C’è un che di sublime in questa nuova liturgia del sospetto, con la premier che attraversa Roma come un personaggio Harry Potter e sale al Colle a mezzogiorno e quarantacinque, ora propizia alla diplomazia del tacito rimprovero. Il presidente l’accoglie con l’imperturbabile serenità di chi ha già visto tutto, compresi i fantasmi che i suoi accusatori immaginano a colazione.

La destra invece danza attorno alla polemica con la grazia di un cinghiale in un negozio di cristalli. Prima evoca complotti, poi pretende scuse, infine giura che era solo una domanda. Un balletto involontario che fa rimpiangere i tempi in cui le congiure almeno avevano un copione decente e non nascevano tra un piatto di spaghetti e un registratore sottobanco.

Poi c’è la scena madre. Il consigliere quirinalizio che, secondo La Verità, avrebbe evocato liste civiche taumaturgiche e invocato la provvidenza come se fosse un influencer del destino nazionale. Da lì il salto carpiato della narrazione. Un mormorio in trattoria diventa il presunto disegno di un presidente asceta che sogna di fermare la premier con un cenno del sopracciglio.

Mattarella, che pure avrebbe tutte le ragioni per riderne di gusto, sceglie la via maestra. Replica con severità calibrata e lascia cadere sull’improvvisata messinscena un gelo da conservatorio nordico. Chi lo frequenta assicura che nessuno riuscirà mai a intimidirlo. Tanto meno chi gioca a fare il ribelle di governo mentre si perde nei corridoi della logica.

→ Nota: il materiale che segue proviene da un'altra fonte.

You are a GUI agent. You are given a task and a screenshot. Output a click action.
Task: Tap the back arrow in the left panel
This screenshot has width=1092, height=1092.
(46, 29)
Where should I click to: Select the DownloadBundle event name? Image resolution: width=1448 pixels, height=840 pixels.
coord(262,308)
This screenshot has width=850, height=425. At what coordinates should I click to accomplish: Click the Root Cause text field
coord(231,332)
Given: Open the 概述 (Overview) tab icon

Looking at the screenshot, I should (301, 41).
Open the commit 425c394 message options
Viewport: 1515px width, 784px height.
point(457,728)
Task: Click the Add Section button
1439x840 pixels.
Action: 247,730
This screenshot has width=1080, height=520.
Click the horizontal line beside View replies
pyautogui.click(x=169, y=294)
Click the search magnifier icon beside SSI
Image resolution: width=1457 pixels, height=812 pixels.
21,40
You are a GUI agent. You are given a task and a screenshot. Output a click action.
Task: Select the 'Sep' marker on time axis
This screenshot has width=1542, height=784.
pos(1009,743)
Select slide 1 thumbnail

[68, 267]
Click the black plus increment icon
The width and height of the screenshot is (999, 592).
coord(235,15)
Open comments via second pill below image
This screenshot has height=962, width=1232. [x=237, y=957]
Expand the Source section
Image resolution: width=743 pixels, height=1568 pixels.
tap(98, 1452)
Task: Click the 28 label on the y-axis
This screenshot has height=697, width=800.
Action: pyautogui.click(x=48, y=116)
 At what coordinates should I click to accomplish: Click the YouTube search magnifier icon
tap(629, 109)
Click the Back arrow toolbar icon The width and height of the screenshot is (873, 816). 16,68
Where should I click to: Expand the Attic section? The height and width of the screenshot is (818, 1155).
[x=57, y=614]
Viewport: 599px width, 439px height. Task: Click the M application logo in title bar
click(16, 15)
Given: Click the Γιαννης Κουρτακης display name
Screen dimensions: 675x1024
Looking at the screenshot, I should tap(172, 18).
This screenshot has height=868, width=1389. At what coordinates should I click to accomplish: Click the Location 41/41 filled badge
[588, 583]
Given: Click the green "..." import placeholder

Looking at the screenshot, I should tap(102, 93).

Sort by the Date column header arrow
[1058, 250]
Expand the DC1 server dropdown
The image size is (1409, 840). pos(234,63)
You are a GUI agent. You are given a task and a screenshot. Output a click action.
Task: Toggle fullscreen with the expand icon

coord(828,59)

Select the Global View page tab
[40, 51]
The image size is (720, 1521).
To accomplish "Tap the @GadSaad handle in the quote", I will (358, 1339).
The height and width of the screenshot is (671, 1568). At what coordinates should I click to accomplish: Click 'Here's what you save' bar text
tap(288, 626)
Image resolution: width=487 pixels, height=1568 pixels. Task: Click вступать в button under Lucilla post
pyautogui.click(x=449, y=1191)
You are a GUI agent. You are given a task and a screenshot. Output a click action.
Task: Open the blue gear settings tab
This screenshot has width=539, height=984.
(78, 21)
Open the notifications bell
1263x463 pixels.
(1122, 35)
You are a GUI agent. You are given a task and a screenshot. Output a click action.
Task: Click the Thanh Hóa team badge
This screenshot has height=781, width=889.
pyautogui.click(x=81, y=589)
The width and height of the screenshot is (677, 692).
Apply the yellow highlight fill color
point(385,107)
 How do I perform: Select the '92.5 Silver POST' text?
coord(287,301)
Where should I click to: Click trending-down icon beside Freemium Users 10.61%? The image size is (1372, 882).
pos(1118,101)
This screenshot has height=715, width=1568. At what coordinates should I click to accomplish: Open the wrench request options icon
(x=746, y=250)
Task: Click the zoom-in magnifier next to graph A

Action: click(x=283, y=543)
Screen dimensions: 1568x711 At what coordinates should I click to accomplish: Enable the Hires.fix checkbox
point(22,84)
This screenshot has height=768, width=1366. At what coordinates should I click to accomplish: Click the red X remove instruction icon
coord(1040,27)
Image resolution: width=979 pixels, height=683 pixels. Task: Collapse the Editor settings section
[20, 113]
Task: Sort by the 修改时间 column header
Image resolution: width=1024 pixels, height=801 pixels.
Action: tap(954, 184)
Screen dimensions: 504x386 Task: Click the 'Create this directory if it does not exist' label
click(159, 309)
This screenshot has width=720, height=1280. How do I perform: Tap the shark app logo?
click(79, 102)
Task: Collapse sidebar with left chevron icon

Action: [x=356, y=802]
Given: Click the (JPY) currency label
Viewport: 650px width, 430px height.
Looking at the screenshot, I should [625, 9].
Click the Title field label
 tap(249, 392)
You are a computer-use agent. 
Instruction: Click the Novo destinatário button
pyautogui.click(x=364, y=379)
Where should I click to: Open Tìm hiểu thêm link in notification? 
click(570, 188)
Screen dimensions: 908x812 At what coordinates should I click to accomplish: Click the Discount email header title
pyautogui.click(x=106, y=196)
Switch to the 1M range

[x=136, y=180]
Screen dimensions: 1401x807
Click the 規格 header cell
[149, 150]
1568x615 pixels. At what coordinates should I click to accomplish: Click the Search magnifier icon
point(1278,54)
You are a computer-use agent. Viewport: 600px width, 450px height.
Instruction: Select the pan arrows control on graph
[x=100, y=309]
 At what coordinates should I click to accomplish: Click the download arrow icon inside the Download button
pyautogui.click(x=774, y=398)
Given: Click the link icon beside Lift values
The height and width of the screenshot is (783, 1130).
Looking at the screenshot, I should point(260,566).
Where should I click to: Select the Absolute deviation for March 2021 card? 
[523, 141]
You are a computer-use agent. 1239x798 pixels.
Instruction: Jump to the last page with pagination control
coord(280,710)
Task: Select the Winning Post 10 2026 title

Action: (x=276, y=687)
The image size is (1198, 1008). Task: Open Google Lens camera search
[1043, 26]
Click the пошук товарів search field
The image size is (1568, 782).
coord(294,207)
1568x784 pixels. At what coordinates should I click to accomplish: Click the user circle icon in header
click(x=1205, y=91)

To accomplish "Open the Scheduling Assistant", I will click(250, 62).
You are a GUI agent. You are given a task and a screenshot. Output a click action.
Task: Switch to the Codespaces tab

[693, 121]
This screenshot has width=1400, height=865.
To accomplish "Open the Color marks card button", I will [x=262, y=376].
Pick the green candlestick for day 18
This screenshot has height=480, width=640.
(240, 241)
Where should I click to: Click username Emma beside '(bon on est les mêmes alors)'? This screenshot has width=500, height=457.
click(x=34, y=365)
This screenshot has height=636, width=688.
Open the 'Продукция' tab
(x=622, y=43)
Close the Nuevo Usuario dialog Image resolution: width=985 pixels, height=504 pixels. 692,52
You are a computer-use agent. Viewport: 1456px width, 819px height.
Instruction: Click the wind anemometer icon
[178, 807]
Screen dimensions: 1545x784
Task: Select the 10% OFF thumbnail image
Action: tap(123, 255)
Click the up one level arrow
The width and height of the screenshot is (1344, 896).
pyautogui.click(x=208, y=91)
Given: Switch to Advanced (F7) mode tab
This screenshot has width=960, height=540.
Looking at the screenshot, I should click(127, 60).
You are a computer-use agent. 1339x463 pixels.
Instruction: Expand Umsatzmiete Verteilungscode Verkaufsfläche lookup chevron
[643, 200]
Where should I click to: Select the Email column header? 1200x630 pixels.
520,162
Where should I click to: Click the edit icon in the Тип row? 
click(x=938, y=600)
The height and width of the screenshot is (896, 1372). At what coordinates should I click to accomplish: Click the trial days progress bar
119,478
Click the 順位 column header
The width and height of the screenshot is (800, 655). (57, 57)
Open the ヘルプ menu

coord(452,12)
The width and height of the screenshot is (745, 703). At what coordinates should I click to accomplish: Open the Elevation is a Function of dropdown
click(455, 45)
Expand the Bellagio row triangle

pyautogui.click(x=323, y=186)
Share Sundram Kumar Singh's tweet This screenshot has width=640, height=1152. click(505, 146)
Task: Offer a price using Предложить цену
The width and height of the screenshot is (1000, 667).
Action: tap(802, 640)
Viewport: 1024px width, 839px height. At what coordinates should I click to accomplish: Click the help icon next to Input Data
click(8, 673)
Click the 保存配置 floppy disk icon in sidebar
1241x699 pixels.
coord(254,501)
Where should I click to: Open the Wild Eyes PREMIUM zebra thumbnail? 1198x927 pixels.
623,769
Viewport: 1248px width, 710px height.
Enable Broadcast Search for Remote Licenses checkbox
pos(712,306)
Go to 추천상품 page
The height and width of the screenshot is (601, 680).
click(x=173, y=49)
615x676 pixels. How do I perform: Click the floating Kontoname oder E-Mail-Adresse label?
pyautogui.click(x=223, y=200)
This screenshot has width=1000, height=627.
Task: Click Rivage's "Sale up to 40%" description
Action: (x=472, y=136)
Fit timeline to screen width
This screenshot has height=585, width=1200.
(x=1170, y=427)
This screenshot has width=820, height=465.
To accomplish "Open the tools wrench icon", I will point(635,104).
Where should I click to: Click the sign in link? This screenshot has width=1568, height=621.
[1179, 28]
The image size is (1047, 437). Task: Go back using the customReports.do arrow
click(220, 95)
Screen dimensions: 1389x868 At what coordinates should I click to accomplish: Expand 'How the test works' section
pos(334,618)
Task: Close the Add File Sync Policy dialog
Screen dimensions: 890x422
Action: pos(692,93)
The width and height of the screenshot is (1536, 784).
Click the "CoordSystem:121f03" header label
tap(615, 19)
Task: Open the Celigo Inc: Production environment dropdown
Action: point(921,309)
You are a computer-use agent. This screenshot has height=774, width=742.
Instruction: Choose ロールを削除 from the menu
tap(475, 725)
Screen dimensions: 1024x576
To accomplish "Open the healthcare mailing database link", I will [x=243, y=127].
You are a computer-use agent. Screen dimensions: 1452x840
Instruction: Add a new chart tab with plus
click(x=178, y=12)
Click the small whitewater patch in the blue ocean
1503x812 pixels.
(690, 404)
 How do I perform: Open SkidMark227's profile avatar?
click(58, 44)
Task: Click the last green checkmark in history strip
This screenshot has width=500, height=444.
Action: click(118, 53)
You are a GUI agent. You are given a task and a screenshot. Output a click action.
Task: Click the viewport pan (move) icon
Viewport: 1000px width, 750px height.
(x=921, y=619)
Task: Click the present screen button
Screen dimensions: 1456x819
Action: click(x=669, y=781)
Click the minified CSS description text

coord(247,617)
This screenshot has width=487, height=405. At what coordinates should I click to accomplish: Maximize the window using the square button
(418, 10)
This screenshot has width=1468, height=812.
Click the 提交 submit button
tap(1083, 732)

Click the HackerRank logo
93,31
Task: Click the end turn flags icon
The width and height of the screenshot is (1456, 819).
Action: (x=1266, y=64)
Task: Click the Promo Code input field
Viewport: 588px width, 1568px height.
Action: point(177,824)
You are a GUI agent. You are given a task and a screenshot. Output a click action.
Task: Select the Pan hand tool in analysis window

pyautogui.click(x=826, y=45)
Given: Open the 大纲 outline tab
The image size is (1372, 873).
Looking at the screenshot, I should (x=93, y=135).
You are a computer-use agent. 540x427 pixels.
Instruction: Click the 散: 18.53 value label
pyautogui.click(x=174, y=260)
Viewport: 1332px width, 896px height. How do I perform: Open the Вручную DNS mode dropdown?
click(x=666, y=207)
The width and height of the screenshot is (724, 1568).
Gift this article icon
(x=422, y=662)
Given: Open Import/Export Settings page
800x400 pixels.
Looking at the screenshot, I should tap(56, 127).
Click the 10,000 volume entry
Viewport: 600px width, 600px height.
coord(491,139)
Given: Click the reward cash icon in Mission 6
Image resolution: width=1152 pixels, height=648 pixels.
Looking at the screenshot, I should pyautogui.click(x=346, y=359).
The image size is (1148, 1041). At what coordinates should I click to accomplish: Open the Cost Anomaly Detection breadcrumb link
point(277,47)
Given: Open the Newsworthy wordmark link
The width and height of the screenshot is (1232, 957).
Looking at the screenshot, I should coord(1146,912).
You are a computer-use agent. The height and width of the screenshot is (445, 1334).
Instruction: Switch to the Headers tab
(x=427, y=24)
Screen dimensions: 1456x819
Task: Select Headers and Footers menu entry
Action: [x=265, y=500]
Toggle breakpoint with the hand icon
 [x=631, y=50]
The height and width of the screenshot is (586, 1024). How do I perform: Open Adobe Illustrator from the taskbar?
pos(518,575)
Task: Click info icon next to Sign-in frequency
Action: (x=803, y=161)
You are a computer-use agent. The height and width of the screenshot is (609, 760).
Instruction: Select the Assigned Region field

Il resto lo farà il tempo. Si vedrà se è solo una parentesi o l’inizio di un conflitto che la destra sembra quasi desiderare, forse per darsi un brivido di gravitas che sfugge. Intanto resta una certezza. Le fiabe del golpe al contrario rivelano più fragilità che audacia. E mettono in scena una destra che combatte ombre pur avendo davanti un presidente in carne e ossa che continua a ricordarle cosa significa davvero servire la Repubblica.